> DIRECTIONS: Every line of the material must be reproduced exactly.

> GIVEN ENTRIES:
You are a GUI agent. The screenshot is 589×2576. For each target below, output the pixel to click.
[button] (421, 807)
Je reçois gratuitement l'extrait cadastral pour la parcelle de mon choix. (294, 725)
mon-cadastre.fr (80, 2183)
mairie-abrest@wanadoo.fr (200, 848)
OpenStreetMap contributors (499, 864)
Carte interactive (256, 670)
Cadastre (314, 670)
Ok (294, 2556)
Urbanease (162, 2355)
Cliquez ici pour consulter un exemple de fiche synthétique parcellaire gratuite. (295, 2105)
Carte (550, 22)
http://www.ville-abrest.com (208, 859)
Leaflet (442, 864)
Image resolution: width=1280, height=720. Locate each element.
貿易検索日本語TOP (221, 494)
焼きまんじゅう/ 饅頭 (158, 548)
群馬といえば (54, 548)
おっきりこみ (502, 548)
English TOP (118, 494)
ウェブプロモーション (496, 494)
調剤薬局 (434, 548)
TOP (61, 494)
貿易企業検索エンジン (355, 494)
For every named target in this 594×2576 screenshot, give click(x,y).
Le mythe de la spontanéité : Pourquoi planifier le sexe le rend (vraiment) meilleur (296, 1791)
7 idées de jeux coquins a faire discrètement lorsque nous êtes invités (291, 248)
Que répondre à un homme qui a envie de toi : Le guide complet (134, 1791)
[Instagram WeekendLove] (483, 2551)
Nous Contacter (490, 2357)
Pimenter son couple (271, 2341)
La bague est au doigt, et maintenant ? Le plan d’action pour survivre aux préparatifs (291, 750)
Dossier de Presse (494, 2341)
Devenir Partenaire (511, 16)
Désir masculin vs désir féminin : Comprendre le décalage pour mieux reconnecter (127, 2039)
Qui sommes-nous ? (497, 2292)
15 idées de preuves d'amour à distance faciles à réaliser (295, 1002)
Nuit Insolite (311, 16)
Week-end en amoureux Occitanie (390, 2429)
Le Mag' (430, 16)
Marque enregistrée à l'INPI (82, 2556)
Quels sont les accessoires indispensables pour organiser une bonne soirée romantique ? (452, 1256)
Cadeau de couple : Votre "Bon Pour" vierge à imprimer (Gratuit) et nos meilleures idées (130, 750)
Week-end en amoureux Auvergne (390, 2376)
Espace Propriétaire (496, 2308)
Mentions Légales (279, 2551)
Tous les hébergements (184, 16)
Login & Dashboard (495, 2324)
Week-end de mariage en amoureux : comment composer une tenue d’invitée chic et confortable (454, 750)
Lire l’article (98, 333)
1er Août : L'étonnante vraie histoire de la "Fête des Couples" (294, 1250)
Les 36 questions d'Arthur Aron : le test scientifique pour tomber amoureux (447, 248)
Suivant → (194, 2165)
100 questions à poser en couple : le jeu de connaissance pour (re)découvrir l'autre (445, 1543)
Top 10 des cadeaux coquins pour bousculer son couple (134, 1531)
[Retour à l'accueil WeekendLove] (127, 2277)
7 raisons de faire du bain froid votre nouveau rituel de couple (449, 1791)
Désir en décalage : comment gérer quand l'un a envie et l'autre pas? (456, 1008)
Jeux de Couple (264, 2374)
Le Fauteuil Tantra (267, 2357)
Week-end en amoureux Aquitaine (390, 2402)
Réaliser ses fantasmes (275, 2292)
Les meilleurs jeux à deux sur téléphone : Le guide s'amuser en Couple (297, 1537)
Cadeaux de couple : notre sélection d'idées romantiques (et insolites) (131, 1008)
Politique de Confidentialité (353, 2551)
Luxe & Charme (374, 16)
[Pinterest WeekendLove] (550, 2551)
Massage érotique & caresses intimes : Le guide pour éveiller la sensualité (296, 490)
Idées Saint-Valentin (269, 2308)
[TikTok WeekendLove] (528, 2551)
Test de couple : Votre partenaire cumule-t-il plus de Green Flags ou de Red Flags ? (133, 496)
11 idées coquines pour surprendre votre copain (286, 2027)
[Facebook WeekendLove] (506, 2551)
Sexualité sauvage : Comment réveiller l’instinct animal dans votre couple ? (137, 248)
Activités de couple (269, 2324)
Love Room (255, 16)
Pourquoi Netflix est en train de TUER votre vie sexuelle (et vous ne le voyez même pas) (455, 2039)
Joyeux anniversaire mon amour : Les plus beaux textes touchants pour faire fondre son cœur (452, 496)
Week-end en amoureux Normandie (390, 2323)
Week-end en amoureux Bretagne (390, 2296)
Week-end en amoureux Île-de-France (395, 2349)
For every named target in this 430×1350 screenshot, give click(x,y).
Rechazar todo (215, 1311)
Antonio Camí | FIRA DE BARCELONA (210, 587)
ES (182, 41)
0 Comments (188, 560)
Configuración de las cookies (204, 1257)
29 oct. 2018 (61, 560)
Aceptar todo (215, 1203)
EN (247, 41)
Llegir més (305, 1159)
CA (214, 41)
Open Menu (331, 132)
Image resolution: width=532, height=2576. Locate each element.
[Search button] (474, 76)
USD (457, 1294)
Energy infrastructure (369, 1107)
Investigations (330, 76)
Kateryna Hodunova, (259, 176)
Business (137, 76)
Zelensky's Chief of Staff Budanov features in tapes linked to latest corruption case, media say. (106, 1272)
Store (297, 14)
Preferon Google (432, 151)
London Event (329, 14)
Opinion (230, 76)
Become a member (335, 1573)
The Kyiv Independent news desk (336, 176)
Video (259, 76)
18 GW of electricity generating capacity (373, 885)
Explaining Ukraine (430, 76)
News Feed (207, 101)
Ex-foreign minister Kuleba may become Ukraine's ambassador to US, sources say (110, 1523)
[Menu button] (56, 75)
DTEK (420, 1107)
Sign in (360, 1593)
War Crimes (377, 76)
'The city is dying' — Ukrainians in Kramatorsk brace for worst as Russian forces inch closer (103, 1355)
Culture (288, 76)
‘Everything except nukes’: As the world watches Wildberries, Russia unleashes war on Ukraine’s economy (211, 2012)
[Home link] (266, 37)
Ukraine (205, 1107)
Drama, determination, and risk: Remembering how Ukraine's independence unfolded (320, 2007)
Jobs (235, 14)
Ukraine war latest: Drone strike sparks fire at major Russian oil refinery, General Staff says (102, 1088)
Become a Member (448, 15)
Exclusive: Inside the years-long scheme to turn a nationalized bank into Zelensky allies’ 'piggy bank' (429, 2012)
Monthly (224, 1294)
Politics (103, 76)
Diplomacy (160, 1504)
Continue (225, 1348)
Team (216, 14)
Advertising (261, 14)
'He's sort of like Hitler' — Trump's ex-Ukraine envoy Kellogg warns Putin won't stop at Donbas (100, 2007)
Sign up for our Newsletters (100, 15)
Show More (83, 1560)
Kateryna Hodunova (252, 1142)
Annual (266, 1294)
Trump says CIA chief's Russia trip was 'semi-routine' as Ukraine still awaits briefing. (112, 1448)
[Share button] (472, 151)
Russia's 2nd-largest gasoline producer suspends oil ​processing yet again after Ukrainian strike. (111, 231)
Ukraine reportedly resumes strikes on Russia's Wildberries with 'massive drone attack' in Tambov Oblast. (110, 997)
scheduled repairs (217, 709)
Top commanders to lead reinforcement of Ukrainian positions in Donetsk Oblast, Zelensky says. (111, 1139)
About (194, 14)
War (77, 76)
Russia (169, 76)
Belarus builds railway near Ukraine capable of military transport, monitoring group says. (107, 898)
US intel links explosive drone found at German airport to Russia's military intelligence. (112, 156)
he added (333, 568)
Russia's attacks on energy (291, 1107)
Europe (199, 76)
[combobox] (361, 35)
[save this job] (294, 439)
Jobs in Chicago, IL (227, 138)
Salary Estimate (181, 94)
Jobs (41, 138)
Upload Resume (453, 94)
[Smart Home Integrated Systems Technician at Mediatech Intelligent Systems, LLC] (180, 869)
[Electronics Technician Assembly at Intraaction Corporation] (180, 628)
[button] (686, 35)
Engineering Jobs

> RESPONSE TO THIS EXERCISE:
You are a GUI agent. The screenshot is 589×2576. For each target below, output the pixel to click.
[button] (421, 807)
Je reçois gratuitement l'extrait cadastral pour la parcelle de mon choix. (294, 725)
mon-cadastre.fr (80, 2183)
mairie-abrest@wanadoo.fr (200, 848)
OpenStreetMap contributors (499, 864)
Carte interactive (256, 670)
Cadastre (314, 670)
Ok (294, 2556)
Urbanease (162, 2355)
Cliquez ici pour consulter un exemple de fiche synthétique parcellaire gratuite. (295, 2105)
Carte (550, 22)
http://www.ville-abrest.com (208, 859)
Leaflet (442, 864)
Image resolution: width=1280, height=720. Locate each element.
貿易検索日本語TOP (221, 494)
焼きまんじゅう/ 饅頭 (158, 548)
群馬といえば (54, 548)
おっきりこみ (502, 548)
English TOP (118, 494)
ウェブプロモーション (496, 494)
調剤薬局 (434, 548)
TOP (61, 494)
貿易企業検索エンジン (355, 494)
For every named target in this 594×2576 screenshot, give click(x,y).
Le mythe de la spontanéité : Pourquoi planifier le sexe le rend (vraiment) meilleur (296, 1791)
7 idées de jeux coquins a faire discrètement lorsque nous êtes invités (291, 248)
Que répondre à un homme qui a envie de toi : Le guide complet (134, 1791)
[Instagram WeekendLove] (483, 2551)
Nous Contacter (490, 2357)
Pimenter son couple (271, 2341)
La bague est au doigt, et maintenant ? Le plan d’action pour survivre aux préparatifs (291, 750)
Dossier de Presse (494, 2341)
Devenir Partenaire (511, 16)
Désir masculin vs désir féminin : Comprendre le décalage pour mieux reconnecter (127, 2039)
Qui sommes-nous ? (497, 2292)
15 idées de preuves d'amour à distance faciles à réaliser (295, 1002)
Nuit Insolite (311, 16)
Week-end en amoureux Occitanie (390, 2429)
Le Mag' (430, 16)
Marque enregistrée à l'INPI (82, 2556)
Quels sont les accessoires indispensables pour organiser une bonne soirée romantique ? (452, 1256)
Cadeau de couple : Votre "Bon Pour" vierge à imprimer (Gratuit) et nos meilleures idées (130, 750)
Week-end en amoureux Auvergne (390, 2376)
Espace Propriétaire (496, 2308)
Mentions Légales (279, 2551)
Tous les hébergements (184, 16)
Login & Dashboard (495, 2324)
Week-end de mariage en amoureux : comment composer une tenue d’invitée chic et confortable (454, 750)
Lire l’article (98, 333)
1er Août : L'étonnante vraie histoire de la "Fête des Couples" (294, 1250)
Les 36 questions d'Arthur Aron : le test scientifique pour tomber amoureux (447, 248)
Suivant → (194, 2165)
100 questions à poser en couple : le jeu de connaissance pour (re)découvrir l'autre (445, 1543)
Top 10 des cadeaux coquins pour bousculer son couple (134, 1531)
[Retour à l'accueil WeekendLove] (127, 2277)
7 raisons de faire du bain froid votre nouveau rituel de couple (449, 1791)
Désir en décalage : comment gérer quand l'un a envie et l'autre pas? (456, 1008)
Jeux de Couple (264, 2374)
Le Fauteuil Tantra (267, 2357)
Week-end en amoureux Aquitaine (390, 2402)
Réaliser ses fantasmes (275, 2292)
Les meilleurs jeux à deux sur téléphone : Le guide s'amuser en Couple (297, 1537)
Cadeaux de couple : notre sélection d'idées romantiques (et insolites) (131, 1008)
Politique de Confidentialité (353, 2551)
Luxe & Charme (374, 16)
[Pinterest WeekendLove] (550, 2551)
Massage érotique & caresses intimes : Le guide pour éveiller la sensualité (296, 490)
Idées Saint-Valentin (269, 2308)
[TikTok WeekendLove] (528, 2551)
Test de couple : Votre partenaire cumule-t-il plus de Green Flags ou de Red Flags ? (133, 496)
11 idées coquines pour surprendre votre copain (286, 2027)
[Facebook WeekendLove] (506, 2551)
Sexualité sauvage : Comment réveiller l’instinct animal dans votre couple ? (137, 248)
Activités de couple (269, 2324)
Love Room (255, 16)
Pourquoi Netflix est en train de TUER votre vie sexuelle (et vous ne le voyez même pas) (455, 2039)
Joyeux anniversaire mon amour : Les plus beaux textes touchants pour faire fondre son cœur (452, 496)
Week-end en amoureux Normandie (390, 2323)
Week-end en amoureux Bretagne (390, 2296)
Week-end en amoureux Île-de-France (395, 2349)
For every named target in this 430×1350 screenshot, give click(x,y).
Rechazar todo (215, 1311)
Antonio Camí | FIRA DE BARCELONA (210, 587)
ES (182, 41)
0 Comments (188, 560)
Configuración de las cookies (204, 1257)
29 oct. 2018 (61, 560)
Aceptar todo (215, 1203)
EN (247, 41)
Llegir més (305, 1159)
CA (214, 41)
Open Menu (331, 132)
Image resolution: width=532, height=2576. Locate each element.
[Search button] (474, 76)
USD (457, 1294)
Energy infrastructure (369, 1107)
Investigations (330, 76)
Kateryna Hodunova, (259, 176)
Business (137, 76)
Zelensky's Chief of Staff Budanov features in tapes linked to latest corruption case, media say. (106, 1272)
Store (297, 14)
Preferon Google (432, 151)
London Event (329, 14)
Opinion (230, 76)
Become a member (335, 1573)
The Kyiv Independent news desk (336, 176)
Video (259, 76)
18 GW of electricity generating capacity (373, 885)
Explaining Ukraine (430, 76)
News Feed (207, 101)
Ex-foreign minister Kuleba may become Ukraine's ambassador to US, sources say (110, 1523)
[Menu button] (56, 75)
DTEK (420, 1107)
Sign in (360, 1593)
War Crimes (377, 76)
'The city is dying' — Ukrainians in Kramatorsk brace for worst as Russian forces inch closer (103, 1355)
Culture (288, 76)
‘Everything except nukes’: As the world watches Wildberries, Russia unleashes war on Ukraine’s economy (211, 2012)
[Home link] (266, 37)
Ukraine (205, 1107)
Drama, determination, and risk: Remembering how Ukraine's independence unfolded (320, 2007)
Jobs (235, 14)
Ukraine war latest: Drone strike sparks fire at major Russian oil refinery, General Staff says (102, 1088)
Become a Member (448, 15)
Exclusive: Inside the years-long scheme to turn a nationalized bank into Zelensky allies’ 'piggy bank' (429, 2012)
Monthly (224, 1294)
Politics (103, 76)
Diplomacy (160, 1504)
Continue (225, 1348)
Team (216, 14)
Advertising (261, 14)
'He's sort of like Hitler' — Trump's ex-Ukraine envoy Kellogg warns Putin won't stop at Donbas (100, 2007)
Sign up for our Newsletters (100, 15)
Show More (83, 1560)
Kateryna Hodunova (252, 1142)
Annual (266, 1294)
Trump says CIA chief's Russia trip was 'semi-routine' as Ukraine still awaits briefing. (112, 1448)
[Share button] (472, 151)
Russia's 2nd-largest gasoline producer suspends oil ​processing yet again after Ukrainian strike. (111, 231)
Ukraine reportedly resumes strikes on Russia's Wildberries with 'massive drone attack' in Tambov Oblast. (110, 997)
scheduled repairs (217, 709)
Top commanders to lead reinforcement of Ukrainian positions in Donetsk Oblast, Zelensky says. (111, 1139)
About (194, 14)
War (77, 76)
Russia (169, 76)
Belarus builds railway near Ukraine capable of military transport, monitoring group says. (107, 898)
US intel links explosive drone found at German airport to Russia's military intelligence. (112, 156)
he added (333, 568)
Russia's attacks on energy (291, 1107)
Europe (199, 76)
[combobox] (361, 35)
[save this job] (294, 439)
Jobs in Chicago, IL (227, 138)
Salary Estimate (181, 94)
Jobs (41, 138)
Upload Resume (453, 94)
[Smart Home Integrated Systems Technician at Mediatech Intelligent Systems, LLC] (180, 869)
[Electronics Technician Assembly at Intraaction Corporation] (180, 628)
[button] (686, 35)
Engineering Jobs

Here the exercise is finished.